Stiamo tutti subendo le conseguenze di un prolungato lockdown, che ha coinvolto con progressione rapidissima tutto il territorio italiano. I numeri che la Protezione Civile ha quotidianamente condiviso con la nazione hanno segnato il passo della chiusura delle scuole, di molte attività produttive e infine della possibilità anche di uscire di casa.

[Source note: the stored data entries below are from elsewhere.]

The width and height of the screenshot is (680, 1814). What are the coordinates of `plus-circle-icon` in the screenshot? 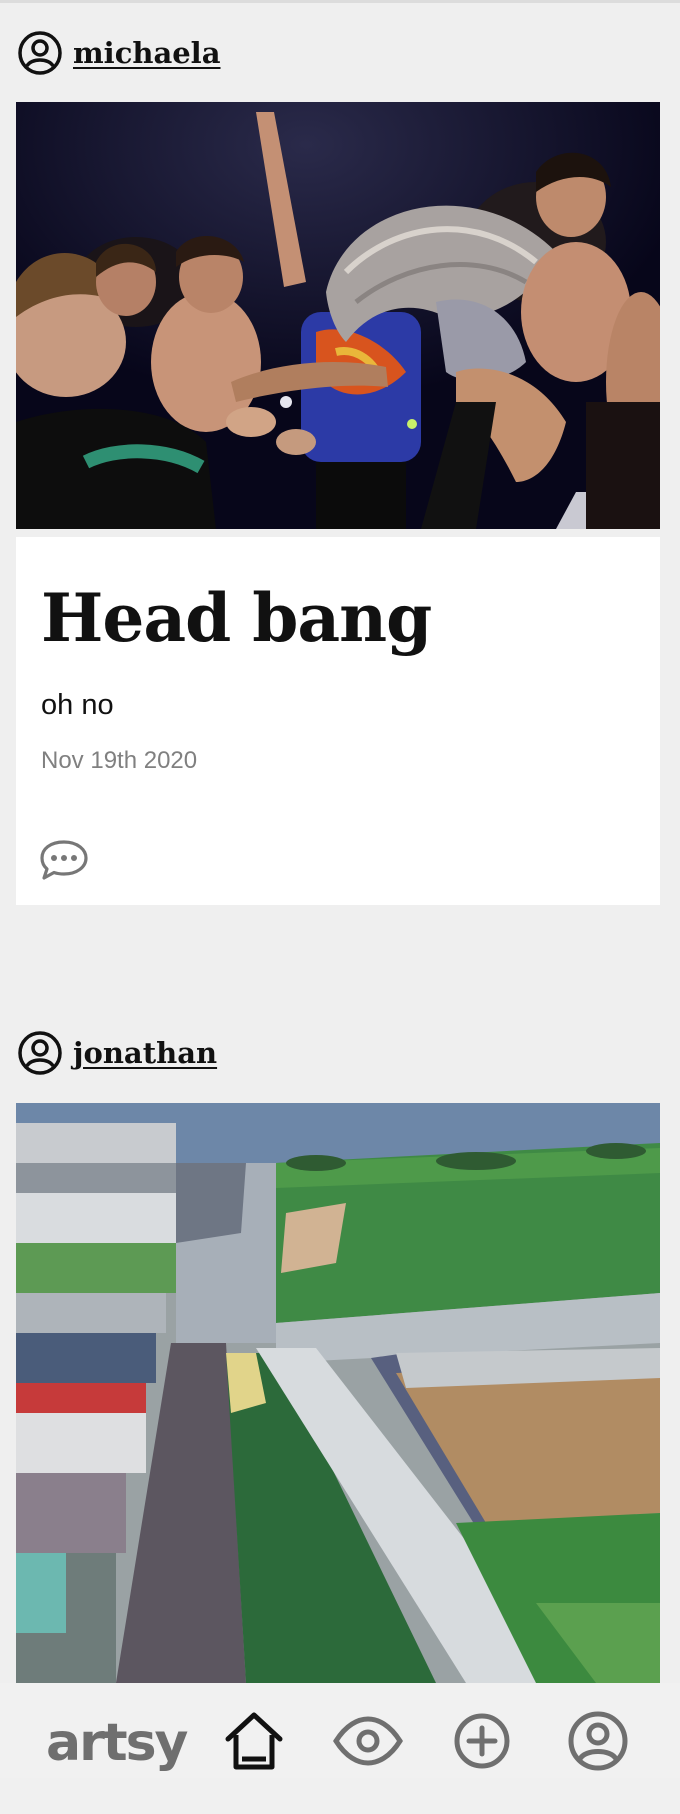 It's located at (482, 1741).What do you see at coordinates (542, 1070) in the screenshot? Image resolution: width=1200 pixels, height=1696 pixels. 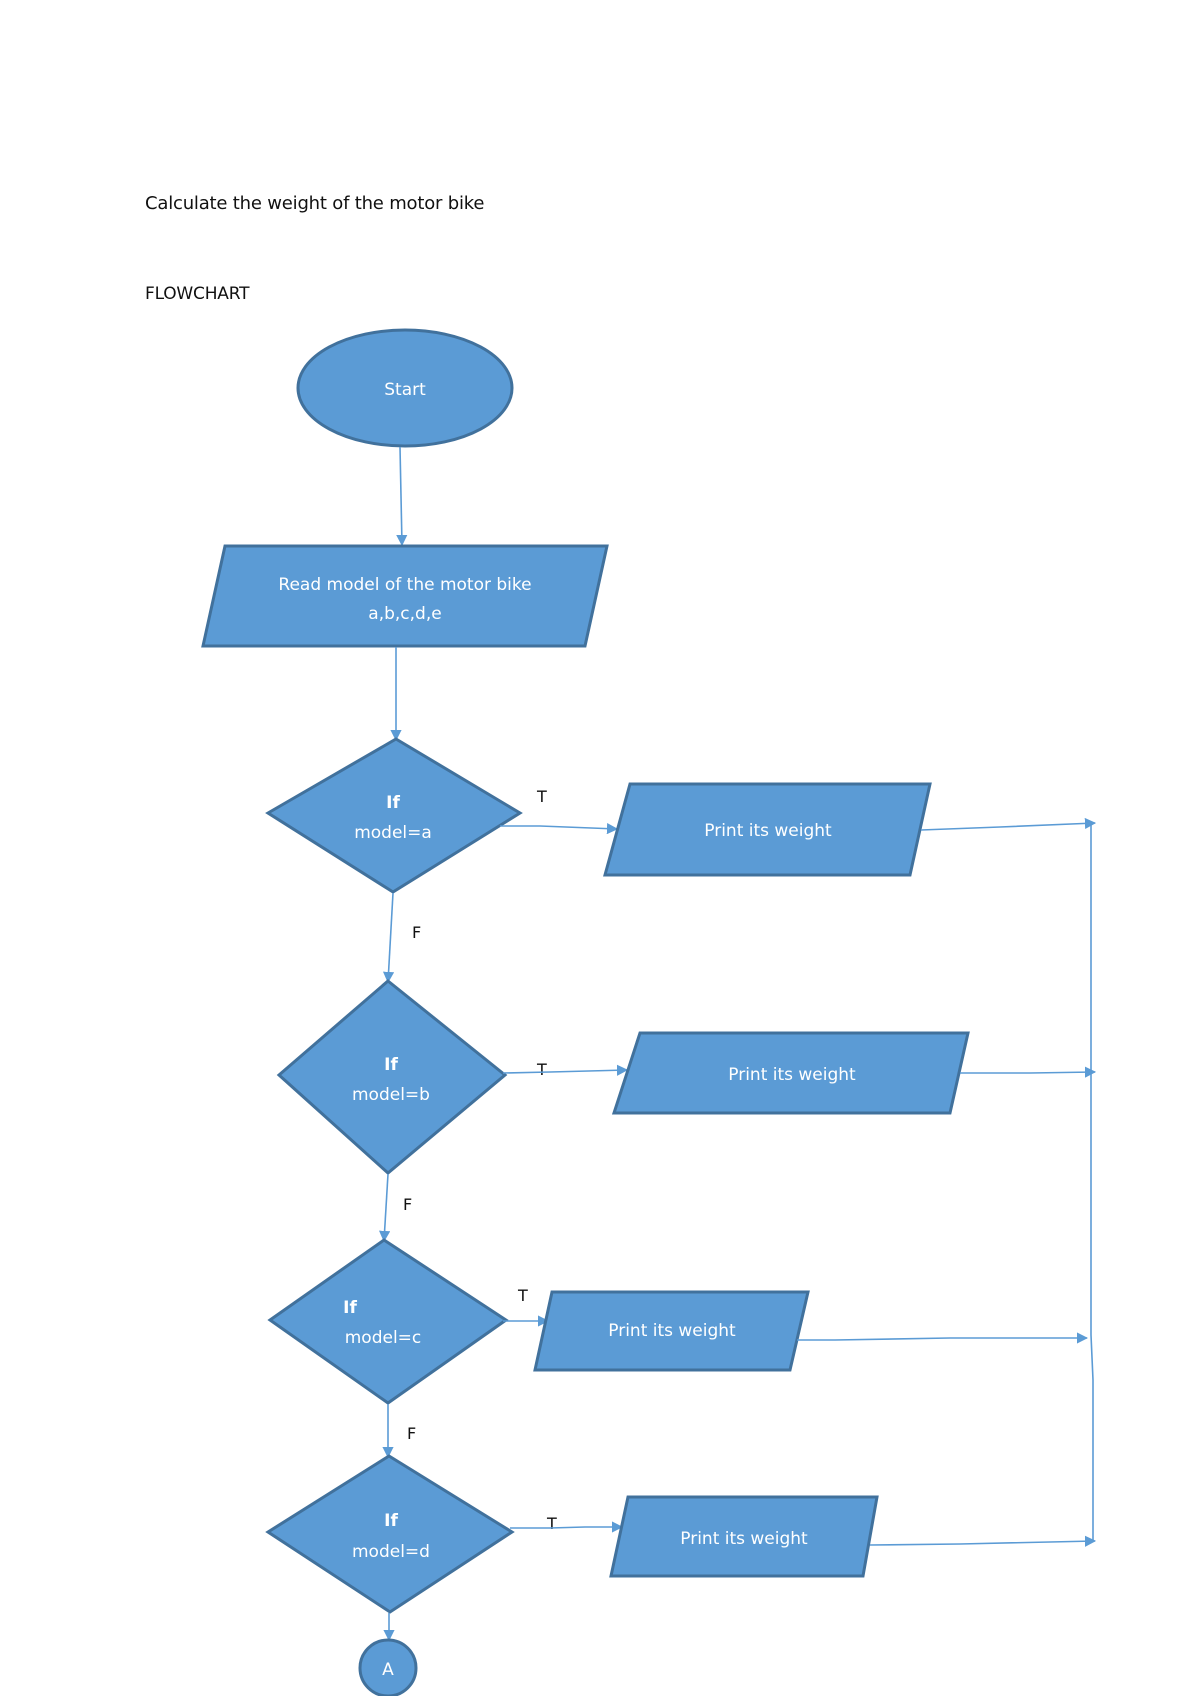 I see `decision-b-true-label: T` at bounding box center [542, 1070].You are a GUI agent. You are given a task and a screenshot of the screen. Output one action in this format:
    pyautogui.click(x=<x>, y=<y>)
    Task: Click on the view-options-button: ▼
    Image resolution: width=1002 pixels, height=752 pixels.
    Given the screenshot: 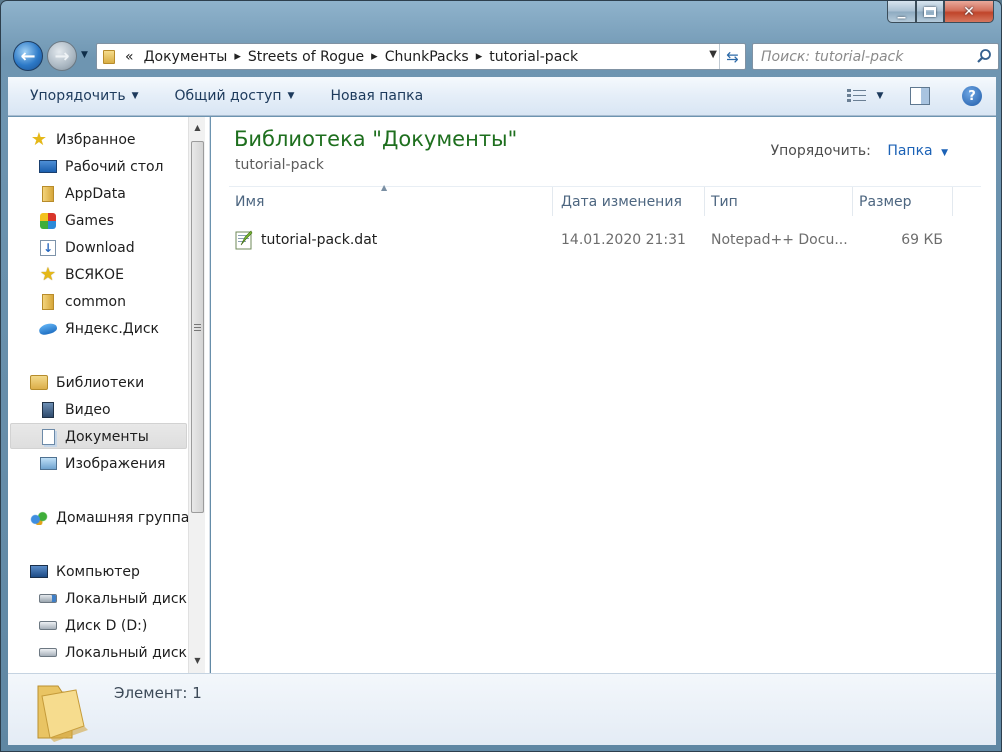 What is the action you would take?
    pyautogui.click(x=865, y=96)
    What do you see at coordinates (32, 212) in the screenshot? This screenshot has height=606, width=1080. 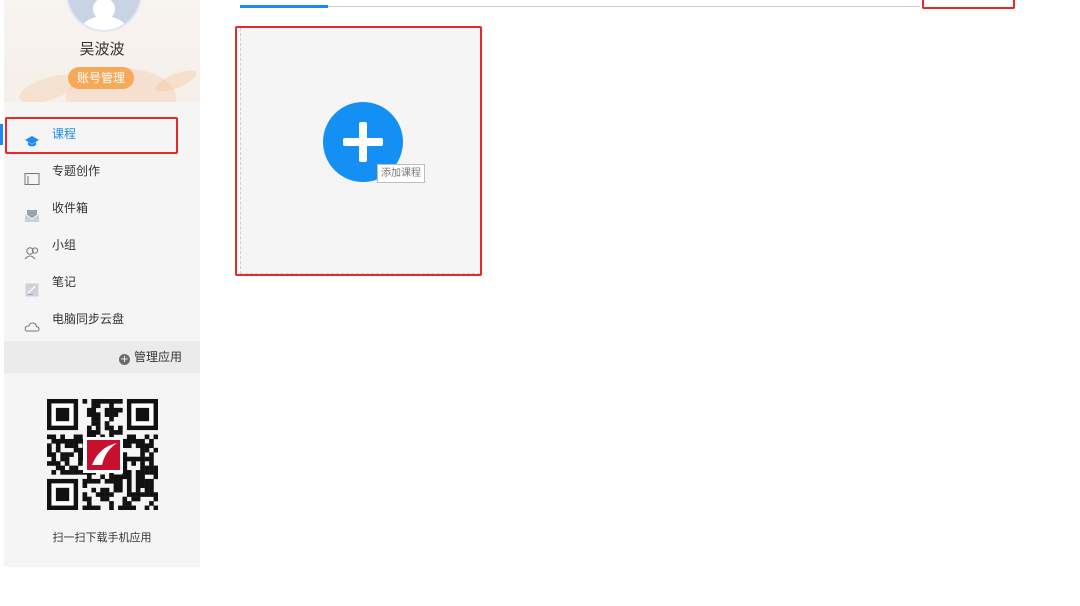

I protocolli di sicurezza imposti alle aziende non sono bastati a evitare che comunque chiudessero, vanificando gli investimenti e la prudenza di chi li ha adottati. Si è puntato sui codici Ateco anziché su responsabilità e coscienza di chi avrebbe potuto operare in sicurezza, esponendosi comunque a grandi rischi nell’assumere tale decisione.
Le cose però non sono andate così, ma questa è ormai cosa nota a tutti. Fa specie venire a conoscenza che la prudenza e le norme imposte ai privati non siano state seguite dal pubblico proprio negli ospedali e nelle RSA di quelle regioni che, di fatto, hanno portato alla chiusura del Paese. Si scopre così che i dispositivi di sicurezza oggi imposti a tutta la popolazione, non sono stati usati negli ospedali; che i malati con sintomi assimilabili al Covid-19 sono stati dimessi e rimandati a casa o nelle case di cura senza indagare la loro malattia attraverso i tamponi e senza imporre loro - nell’incertezza e per prudenza - l’isolamento .
Sappiamo con certezza che se un imprenditore esponesse la propria azienda a una serie così incredibile di errori e inadempienze riceverebbe pesanti sanzioni anche di carattere penale. Quando è lo Stato che sbaglia, attraverso le proprie strutture, sarà altrettanto severo con se stesso punendo i propri dipendenti e risarcendo i suoi cittadini? La mancata apertura dei Palazzi di Giustizia fra le attività essenziali della “Fase 2” non lascia purtroppo troppi spazi all’ottimismo su questo punto.